Being funded by both federal and state programs, Medicaid has general eligibility requirements established nationwide, yet also some specific eligibility requirements that can vary from state-to-state. Pregnant women whose household income level is at or below 133% of the federal poverty level are considered “Categorically Needy” and would be eligible for Medicaid. Through Expanded Eligibility, some pregnant women who make over the income requirements can still qualify for Medicaid as “Medically Needy” applicants. Pregnant women who are applying for Medicaid can contact their local Medicaid office to find out more about their state’s specific eligibility requirements.
Presumptive Eligibility for pregnant women
In an effort to encourage uninsured pregnant women to begin receiving prenatal care early on in their pregnancies, Medicaid offers what is called “Presumptive Eligibility” to qualifying women. Presumptive Eligibility is a form of back coverage for prenatal care received prior to the date a pregnant woman applied to Medicaid or began receiving Medicaid benefits. Expediency is usually given to a pregnant woman during the application process, and if her application is accepted, benefits usually can be accessed within 2-4 weeks. A temporary health card may also be issued if prenatal care is required immediately.
Pregnancy services covered under Medicaid
A woman receiving Medicaid for her pregnancy can expect most services relating solely to her pregnancy to be covered.
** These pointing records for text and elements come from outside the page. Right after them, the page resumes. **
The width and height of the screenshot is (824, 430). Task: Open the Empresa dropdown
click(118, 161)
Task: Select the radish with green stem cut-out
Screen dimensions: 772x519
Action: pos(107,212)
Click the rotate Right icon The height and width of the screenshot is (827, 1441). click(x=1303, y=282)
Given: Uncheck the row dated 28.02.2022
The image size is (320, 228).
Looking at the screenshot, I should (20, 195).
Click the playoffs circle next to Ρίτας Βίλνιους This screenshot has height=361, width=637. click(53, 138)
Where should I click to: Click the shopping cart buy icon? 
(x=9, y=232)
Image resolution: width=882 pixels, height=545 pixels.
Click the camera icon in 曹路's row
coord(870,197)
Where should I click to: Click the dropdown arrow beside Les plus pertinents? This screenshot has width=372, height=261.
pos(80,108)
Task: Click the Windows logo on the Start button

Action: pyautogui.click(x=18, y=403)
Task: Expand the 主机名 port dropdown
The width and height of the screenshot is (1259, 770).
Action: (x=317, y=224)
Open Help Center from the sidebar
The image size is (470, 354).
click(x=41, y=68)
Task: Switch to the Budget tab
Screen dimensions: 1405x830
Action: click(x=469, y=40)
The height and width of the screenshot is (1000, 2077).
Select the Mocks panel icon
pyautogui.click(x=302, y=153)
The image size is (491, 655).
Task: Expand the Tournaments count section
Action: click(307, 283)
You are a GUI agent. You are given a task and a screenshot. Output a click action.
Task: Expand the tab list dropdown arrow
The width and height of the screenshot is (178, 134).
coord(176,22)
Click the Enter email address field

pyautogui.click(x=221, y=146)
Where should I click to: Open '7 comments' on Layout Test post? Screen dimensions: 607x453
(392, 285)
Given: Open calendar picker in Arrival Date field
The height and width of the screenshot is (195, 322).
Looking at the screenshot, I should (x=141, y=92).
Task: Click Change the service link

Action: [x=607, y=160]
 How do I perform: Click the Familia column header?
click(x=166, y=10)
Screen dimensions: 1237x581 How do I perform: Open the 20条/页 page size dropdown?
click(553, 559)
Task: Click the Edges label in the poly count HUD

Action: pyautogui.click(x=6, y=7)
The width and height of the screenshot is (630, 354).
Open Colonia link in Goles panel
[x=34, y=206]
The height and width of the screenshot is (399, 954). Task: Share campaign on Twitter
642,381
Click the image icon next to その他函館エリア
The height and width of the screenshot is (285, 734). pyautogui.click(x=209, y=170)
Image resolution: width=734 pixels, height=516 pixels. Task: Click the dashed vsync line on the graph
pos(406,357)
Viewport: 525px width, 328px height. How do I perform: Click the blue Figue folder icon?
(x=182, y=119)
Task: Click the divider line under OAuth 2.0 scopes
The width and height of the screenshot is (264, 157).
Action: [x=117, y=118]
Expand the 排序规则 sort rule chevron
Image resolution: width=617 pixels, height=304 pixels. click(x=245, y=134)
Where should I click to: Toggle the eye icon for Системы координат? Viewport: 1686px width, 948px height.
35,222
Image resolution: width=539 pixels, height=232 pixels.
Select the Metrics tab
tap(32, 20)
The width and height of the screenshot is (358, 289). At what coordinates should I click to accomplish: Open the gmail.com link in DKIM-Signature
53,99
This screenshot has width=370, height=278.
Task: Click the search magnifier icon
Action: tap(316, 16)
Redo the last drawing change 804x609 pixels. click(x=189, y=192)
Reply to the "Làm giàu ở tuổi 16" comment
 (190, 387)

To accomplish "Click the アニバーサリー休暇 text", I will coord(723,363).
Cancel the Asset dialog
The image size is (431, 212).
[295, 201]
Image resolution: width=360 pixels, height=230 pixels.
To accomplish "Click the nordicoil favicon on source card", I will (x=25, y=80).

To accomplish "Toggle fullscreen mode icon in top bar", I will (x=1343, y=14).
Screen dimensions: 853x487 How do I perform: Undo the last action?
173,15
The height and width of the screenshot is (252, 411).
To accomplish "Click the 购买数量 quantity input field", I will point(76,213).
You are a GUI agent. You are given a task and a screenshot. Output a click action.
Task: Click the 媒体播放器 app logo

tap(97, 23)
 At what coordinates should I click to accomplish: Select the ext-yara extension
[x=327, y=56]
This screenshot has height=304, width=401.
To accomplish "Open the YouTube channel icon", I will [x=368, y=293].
This usually includes prenatal care appointments, cost of delivery, postpartum care for the first sixty days after delivery, services needed to treat a complicated pregnancy, childbirth classes, and family planning services. As long as a pregnant woman is seen by a participating Medicaid provider, the medical costs should be covered. In some cases, a small co-payment may be required at appointments.
With the option of Medicaid, many low-income pregnant women can still acquire affordable and appropriate health care throughout their pregnancies. If interested in applying for Medicaid, pregnant women can contact their local Medicaid office to begin the process. Medicaid enables a healthier pregnancy journey for many women who would otherwise be unable to afford the medical costs.